→ **EXTRACTED MATERIAL**
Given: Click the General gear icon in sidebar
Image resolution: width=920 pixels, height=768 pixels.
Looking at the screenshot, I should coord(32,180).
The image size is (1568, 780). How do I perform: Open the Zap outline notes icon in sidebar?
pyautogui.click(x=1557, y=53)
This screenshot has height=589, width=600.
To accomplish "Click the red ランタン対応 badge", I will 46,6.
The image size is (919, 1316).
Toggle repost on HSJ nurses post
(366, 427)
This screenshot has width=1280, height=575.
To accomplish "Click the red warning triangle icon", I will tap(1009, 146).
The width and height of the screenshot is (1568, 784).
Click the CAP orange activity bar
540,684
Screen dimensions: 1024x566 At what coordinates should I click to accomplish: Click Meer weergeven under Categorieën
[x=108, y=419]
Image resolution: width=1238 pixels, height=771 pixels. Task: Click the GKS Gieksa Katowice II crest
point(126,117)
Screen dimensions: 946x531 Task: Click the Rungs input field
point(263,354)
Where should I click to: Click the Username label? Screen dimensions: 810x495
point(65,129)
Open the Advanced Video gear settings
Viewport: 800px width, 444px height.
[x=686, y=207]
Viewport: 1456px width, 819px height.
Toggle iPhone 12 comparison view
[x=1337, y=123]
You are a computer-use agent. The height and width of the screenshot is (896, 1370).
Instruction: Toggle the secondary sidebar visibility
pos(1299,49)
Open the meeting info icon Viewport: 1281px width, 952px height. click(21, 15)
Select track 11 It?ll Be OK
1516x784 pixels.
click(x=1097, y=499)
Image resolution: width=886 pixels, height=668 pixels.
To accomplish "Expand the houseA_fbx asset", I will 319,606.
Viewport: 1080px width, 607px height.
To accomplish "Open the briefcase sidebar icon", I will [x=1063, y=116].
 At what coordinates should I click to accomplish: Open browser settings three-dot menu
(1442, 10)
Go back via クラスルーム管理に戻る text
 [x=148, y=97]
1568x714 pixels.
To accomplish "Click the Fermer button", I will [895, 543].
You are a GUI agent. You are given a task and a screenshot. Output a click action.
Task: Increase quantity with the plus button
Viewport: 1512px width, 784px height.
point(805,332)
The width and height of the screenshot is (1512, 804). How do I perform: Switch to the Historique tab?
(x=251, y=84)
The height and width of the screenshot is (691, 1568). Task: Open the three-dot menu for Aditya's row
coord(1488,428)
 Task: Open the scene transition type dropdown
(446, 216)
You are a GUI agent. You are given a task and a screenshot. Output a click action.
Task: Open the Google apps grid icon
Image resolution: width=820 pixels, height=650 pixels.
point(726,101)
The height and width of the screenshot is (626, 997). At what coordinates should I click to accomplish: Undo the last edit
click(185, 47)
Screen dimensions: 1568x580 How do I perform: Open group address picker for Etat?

→ **WHAT YOU ARE ASKED TO DO**
The answer must be an exact copy of the lines from the one containing "Go back via クラスルーム管理に戻る text" through the last line of the records, both included.

→ **RESULT OF THIS TASK**
Go back via クラスルーム管理に戻る text
 [x=148, y=97]
1568x714 pixels.
To accomplish "Click the Fermer button", I will [895, 543].
You are a GUI agent. You are given a task and a screenshot. Output a click action.
Task: Increase quantity with the plus button
Viewport: 1512px width, 784px height.
point(805,332)
The width and height of the screenshot is (1512, 804). How do I perform: Switch to the Historique tab?
(x=251, y=84)
The height and width of the screenshot is (691, 1568). Task: Open the three-dot menu for Aditya's row
coord(1488,428)
 Task: Open the scene transition type dropdown
(446, 216)
You are a GUI agent. You are given a task and a screenshot. Output a click action.
Task: Open the Google apps grid icon
Image resolution: width=820 pixels, height=650 pixels.
point(726,101)
The height and width of the screenshot is (626, 997). At what coordinates should I click to accomplish: Undo the last edit
click(185, 47)
Screen dimensions: 1568x580 How do I perform: Open group address picker for Etat?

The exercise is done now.